Empresas privadas geralmente possuem uma meta de lucro. Este percentual pode ser obtido por meio da exploração dos trabalhadores, contratados por baixos salários e aquisição de insumos de baixa qualidade. A população investe seus impostos para receber um atendimento de qualidade.

Os servidores públicos passam por concurso, no qual seus conhecimentos e habilidades são testados, garantindo a chamada “impessoalidade”. Na iniciativa privada não há garantias de que o profissional mais qualificado seja contratado. O município de Caxias do Sul possui servidores qualificados e experientes no atendimento das urgências e emergências que, com o fechamento do Pronto Atendimento 24h, foram encaminhados para outras atividades ocasionando a subutilização destes profissionais. Estes servidores acumularam anos de experiência e, sobretudo, mantiveram uma relação de confiança com a comunidade, conhecendo suas especificidades e necessidades.

A experiência da terceirização já deixou claro que custa muito caro delegar a função. O valor inicial licitado passou a sofrer reajustes com os chamados “Aditivos”, elevando consideravelmente o percentual do repasse ao IGH em 3 anos e 8 meses.

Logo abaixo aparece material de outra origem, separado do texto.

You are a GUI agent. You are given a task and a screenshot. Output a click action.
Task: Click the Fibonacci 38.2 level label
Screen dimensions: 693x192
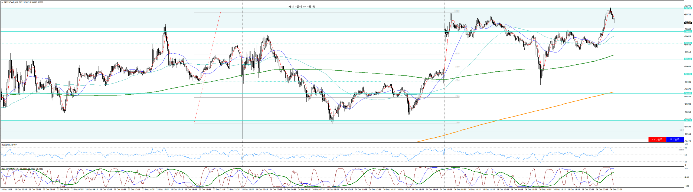pyautogui.click(x=457, y=80)
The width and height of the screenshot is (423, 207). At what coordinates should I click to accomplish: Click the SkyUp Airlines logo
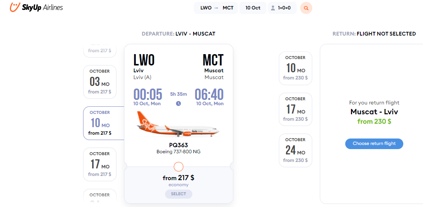coord(36,7)
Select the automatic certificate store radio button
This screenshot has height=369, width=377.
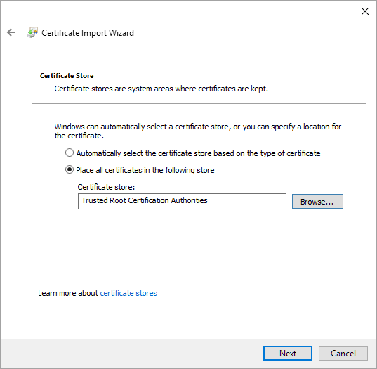click(70, 153)
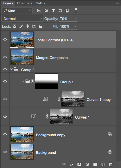This screenshot has width=121, height=168.
Task: Hide the Background copy layer
Action: pyautogui.click(x=5, y=134)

Ao concluir, reafirmamos nosso compromisso com uma saúde pública de qualidade, feita por servidores qualificados. Ficamos à disposição para discutirmos a proposta de dimensionamento, a partir dos dados já apurados pelo Conselho de Saúde do Sindiserv como nomeações e designação de profissionais para assumirem a prestação de serviços. Estamos confiantes que uma administração que preza pela sua população assume verdadeiramente seu papel.